Hi, I am a new user to CVX. I am trying to model the particular objective function 0.5 * (u(t)^2 + u(t + delta)^2 + ... + u(t + N * delta)^2. There are N variables.
I have written my code as
function acceleration = control(x0,v0,brake, acc, N, delta, minDist)
cvx_begin
variable x(N);
variable v(N);
variable u(N);
whos
minimize(1/2 * u' * u);
subject to
brake <= u;
u <= acc;
x >= minDist;
x(1) == x0;
v(1) == v0;
for i = 1:N-1
x(i+1) == x(i) + delta * v(i) + 0.5 * delta^2 * u(i);
v(i+1) == v(i) + delta * u(i);
end
cvx_end
end
Upon running the code, I get Error using norm First argument must be single or double. Error in computeControl>control (line 12) norm(brake <= u); But, whos is giving the value as double for brake.
I removed norm and I get this sqlp stop: dual problem is suspected of being infeasible
I couldn’t give the give the objective function as minimize(0.5 * u.^2) since I got that the objective function is not scalar error. Any help would be greatly appreciated. Thanks.
Where in your code is norm(brake <= u) ? Perhaps that is a typo in your post and is supposed to be norm(brake) <= u . But your code has brake <= u .
u.^2 is an N by 1 vector. The objective function must evaluate to a real scalar. Perhaps you want sum(u.^2) ? And that can be written more simply as u'*u
Which solver were you using? You can try a different solver. if you have them available, Gurobi and Mosek are likely more numerically robust than SeDuMi or SDPT3. you haven;t shown your input data, it is possible that is scaled poorly, which could contribute to numerical difficulties for the solver. If you show solver output (from each iteration), that might assist readers in assessing your situation.

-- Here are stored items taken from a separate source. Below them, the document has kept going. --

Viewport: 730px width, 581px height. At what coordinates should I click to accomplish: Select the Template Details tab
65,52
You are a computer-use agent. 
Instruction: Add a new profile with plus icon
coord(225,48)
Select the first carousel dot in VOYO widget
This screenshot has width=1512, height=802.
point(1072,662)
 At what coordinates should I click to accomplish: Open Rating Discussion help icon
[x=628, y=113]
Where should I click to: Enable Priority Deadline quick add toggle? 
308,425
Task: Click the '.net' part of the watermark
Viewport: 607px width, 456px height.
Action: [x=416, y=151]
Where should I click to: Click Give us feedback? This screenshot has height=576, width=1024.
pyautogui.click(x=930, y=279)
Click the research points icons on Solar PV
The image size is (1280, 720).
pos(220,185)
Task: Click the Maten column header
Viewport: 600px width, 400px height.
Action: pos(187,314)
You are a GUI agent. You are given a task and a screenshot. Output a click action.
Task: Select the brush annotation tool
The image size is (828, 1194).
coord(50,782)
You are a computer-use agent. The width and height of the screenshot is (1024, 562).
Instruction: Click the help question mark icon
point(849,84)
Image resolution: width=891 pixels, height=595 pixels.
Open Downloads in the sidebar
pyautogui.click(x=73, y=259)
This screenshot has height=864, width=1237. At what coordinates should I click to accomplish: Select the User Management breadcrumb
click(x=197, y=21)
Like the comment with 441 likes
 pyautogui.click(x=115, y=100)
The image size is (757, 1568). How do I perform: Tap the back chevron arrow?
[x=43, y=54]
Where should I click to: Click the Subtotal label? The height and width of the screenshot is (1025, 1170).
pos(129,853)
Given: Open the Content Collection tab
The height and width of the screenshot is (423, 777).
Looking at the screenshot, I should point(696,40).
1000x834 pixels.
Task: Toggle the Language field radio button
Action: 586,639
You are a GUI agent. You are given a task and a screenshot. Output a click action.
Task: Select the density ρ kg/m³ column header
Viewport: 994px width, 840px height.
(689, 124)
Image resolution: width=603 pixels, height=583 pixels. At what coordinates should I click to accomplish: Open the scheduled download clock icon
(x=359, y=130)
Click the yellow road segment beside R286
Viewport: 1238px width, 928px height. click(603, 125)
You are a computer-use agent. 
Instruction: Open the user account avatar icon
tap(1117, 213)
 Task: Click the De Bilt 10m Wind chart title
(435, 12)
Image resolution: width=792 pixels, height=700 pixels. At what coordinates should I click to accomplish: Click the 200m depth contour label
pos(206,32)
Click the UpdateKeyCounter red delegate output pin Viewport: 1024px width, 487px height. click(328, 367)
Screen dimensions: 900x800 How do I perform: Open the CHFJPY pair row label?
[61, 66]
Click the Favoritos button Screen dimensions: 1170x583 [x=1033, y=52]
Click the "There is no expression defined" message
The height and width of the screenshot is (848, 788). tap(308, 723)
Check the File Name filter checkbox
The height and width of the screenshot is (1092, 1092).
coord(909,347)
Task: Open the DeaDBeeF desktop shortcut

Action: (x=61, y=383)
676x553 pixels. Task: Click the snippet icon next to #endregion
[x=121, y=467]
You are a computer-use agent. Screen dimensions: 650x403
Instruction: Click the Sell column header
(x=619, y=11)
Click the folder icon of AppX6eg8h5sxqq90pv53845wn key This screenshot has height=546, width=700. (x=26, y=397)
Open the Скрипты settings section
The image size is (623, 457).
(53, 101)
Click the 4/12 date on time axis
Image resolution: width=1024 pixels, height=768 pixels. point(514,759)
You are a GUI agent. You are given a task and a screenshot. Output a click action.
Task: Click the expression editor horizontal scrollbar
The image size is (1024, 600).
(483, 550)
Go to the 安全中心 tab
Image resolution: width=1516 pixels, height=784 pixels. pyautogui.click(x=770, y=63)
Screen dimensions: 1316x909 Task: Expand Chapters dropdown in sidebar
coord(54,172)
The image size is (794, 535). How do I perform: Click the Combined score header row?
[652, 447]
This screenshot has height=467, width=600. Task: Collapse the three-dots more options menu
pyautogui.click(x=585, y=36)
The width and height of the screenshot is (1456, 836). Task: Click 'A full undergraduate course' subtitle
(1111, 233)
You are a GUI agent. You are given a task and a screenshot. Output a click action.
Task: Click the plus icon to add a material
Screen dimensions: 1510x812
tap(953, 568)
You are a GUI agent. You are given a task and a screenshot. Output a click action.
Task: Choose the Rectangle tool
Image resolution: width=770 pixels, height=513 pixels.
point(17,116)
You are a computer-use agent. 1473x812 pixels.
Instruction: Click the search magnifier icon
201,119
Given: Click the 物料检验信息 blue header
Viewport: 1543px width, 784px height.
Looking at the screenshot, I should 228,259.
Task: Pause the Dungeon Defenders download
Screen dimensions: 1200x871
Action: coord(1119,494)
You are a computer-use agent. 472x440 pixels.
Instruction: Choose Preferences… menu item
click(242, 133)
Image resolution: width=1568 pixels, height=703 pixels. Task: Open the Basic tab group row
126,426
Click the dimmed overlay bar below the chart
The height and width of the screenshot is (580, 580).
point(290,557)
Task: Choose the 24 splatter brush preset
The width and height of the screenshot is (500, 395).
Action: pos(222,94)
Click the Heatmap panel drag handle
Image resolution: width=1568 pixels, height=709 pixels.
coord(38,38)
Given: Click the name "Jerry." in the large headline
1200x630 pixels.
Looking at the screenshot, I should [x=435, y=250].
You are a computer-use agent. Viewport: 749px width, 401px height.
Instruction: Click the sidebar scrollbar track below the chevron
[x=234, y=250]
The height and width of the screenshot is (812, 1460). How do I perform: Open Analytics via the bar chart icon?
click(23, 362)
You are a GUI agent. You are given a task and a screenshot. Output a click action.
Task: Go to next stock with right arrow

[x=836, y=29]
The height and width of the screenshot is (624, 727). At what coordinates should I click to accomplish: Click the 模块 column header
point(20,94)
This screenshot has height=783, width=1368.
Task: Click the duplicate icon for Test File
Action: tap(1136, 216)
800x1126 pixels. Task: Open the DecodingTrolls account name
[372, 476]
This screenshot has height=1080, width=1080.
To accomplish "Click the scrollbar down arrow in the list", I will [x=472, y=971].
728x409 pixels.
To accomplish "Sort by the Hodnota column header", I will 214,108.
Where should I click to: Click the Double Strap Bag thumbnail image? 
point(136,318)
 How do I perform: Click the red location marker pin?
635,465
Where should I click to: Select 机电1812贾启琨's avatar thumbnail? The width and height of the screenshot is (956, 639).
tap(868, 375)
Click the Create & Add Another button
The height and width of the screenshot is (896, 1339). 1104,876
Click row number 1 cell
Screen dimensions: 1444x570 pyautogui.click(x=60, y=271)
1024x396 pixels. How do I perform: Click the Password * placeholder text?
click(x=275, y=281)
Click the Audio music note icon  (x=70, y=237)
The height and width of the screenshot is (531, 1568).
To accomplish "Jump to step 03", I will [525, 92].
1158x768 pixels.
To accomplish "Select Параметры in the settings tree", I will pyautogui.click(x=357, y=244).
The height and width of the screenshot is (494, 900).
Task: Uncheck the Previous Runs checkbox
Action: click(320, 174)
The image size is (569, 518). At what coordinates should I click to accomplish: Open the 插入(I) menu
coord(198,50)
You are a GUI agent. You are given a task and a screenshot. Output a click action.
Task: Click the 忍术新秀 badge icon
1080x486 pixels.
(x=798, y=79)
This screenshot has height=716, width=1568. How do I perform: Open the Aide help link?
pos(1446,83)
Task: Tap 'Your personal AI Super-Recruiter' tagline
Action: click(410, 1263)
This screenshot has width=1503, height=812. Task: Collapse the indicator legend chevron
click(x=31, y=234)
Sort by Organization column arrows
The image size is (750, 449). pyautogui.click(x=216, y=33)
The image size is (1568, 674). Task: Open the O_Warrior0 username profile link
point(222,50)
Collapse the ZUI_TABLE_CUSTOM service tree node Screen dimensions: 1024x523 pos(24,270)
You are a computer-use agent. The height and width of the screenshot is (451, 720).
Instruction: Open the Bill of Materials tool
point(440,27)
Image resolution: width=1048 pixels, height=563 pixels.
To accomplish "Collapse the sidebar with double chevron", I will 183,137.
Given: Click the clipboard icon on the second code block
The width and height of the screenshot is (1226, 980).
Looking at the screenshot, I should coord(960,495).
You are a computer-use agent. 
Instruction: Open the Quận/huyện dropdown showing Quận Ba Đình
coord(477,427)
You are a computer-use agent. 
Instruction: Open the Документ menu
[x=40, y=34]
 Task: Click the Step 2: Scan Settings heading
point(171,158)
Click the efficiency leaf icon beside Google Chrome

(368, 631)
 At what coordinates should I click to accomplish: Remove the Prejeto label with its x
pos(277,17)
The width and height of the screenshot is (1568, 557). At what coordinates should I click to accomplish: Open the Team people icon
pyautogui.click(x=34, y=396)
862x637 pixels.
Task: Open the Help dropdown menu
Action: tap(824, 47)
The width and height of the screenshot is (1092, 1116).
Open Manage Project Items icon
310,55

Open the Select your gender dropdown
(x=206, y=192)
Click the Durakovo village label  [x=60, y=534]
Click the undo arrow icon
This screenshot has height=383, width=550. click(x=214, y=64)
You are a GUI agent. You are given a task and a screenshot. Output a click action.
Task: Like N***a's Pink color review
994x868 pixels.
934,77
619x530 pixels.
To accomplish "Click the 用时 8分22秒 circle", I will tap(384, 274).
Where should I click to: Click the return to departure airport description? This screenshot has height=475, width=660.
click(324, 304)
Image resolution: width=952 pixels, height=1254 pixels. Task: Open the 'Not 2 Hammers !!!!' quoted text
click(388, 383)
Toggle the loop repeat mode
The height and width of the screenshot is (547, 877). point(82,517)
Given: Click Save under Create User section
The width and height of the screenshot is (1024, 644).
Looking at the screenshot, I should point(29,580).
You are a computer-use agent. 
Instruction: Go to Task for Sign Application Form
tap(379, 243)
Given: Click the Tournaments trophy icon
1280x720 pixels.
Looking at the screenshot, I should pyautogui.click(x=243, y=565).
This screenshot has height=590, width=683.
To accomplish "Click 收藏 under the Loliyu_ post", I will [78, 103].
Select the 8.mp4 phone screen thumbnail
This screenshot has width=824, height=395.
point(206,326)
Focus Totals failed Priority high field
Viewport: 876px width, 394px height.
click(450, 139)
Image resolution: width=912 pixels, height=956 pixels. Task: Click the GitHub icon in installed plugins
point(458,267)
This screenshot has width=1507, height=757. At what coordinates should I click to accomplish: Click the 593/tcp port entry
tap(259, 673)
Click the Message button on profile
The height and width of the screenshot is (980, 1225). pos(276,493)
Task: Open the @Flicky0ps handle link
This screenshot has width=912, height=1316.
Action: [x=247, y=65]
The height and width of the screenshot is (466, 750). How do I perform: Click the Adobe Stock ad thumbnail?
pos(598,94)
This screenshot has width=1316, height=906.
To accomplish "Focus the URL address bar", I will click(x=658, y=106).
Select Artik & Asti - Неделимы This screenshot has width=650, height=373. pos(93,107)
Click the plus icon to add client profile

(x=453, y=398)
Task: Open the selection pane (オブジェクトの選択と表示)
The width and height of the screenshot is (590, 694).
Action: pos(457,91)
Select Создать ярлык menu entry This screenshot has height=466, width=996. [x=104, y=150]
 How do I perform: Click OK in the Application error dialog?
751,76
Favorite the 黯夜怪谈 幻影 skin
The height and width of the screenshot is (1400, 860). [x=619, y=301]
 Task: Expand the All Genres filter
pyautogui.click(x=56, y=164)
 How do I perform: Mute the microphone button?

You haven’t provided all the input data. Can you provide all the commands which need to be run starting from a new MATLAB session to execute your problem?
I have no idea what the control function is. You need to provide values for all variables in the CVX program, other than those declared as variables in the CVX program.
Your problem is infeasible. It would be feasible for any value of minDist <= 1, and infeasible for any value of minDist > 1. If any value of minDist <=1 is used, the optimal objective value = 125., and even SDPt3 can solve that problem.
You can easily see this is due to the constraint x(1) == x0, which in your case is x(1) == 1, which is “incompatible” with, i.e., infeasible given the constraint x >= norm(minDist), which in your case is x >= 5. So alternatively, you could change the value of x0 to get a feasible problem.